In FIRE’s eleven years of experience, we have learned that students who keep the essential elements of their free speech cases a secret-whether by choice or, as intended here, by order-tend to fare far worse than those who take their cases to the public. We find that universities tend to stop violating someone’s rights once those violations are exposed to public scrutiny. Public awareness of a free speech case helps prevent people such as Professor Germain from manipulating the process and further violating someone’s rights.

Professor Germain has tried to prevent not merely people’s names from being published, but much more. He is acting to prevent the publication not only of any accuser’s name, but also the name of any other person who was mentioned on the blog. He also is acting to prevent the publication of “the complaint, the students’ charging statements, the blog entries, and the testimony of witnesses” unless they are published in their entirety and with names redacted-and not just by Mr.
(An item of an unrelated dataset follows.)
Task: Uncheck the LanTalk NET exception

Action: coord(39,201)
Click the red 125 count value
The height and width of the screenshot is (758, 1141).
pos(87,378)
Audaer and his attorney, but by any media source that seeks access to the documents. Professor Germain surely knows that he is essentially demanding that the media not cover the case at all, for these documents are fundamental. In the United States, responsible media organizations tend not to accept such demands. Such demands on the press are neither fair nor reasonable.
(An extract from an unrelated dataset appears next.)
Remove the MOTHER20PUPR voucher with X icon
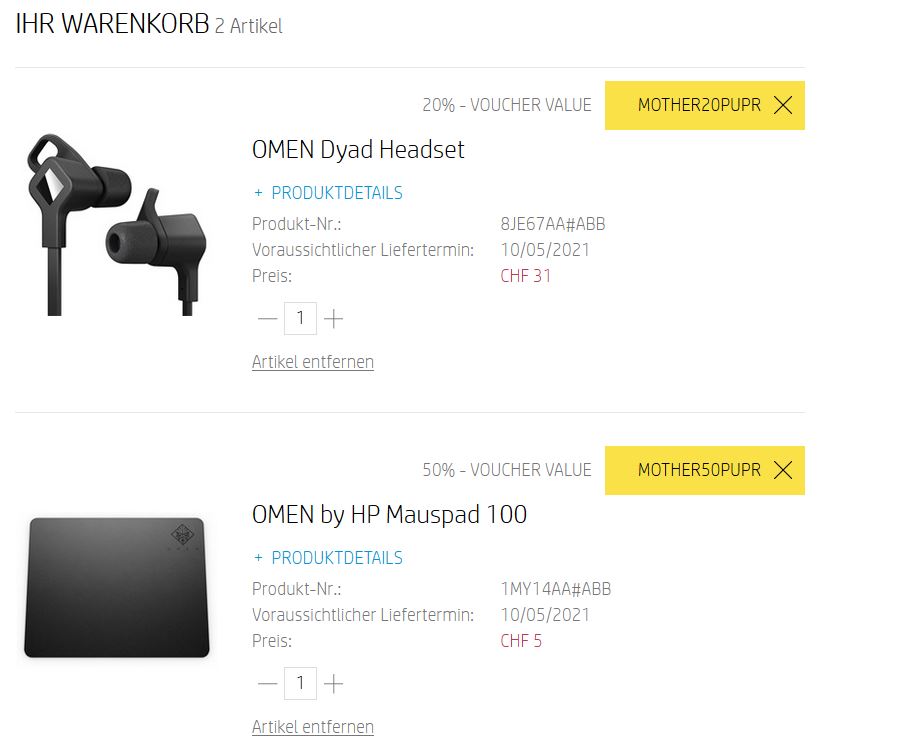 click(x=783, y=106)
The entirety of the order that we are aware of follows:

Defendant Leonard J. Audaer and his agents are hereby ordered not to post on the internet or otherwise disclose any information obtained in the course of this proceeding, including without limitation the complaint, the students’ charging statements, the blog entries, and the testimony of witnesses, without assuring that all recipients of the information agree in writing as follows:
1. The names of the individuals identified in the information will not be disclosed in any article or posting on the internet without the prior written consent of the named individual.
2. In order to prevent misleading selective posting of information, if any document is posted on the internet or is otherwise made available on a public forum, the entire document must be posted in its entirety, except that the names of non-consenting individuals will be redacted and removed before posting. [Posted at http://www.thefire.org/article/12614.html.]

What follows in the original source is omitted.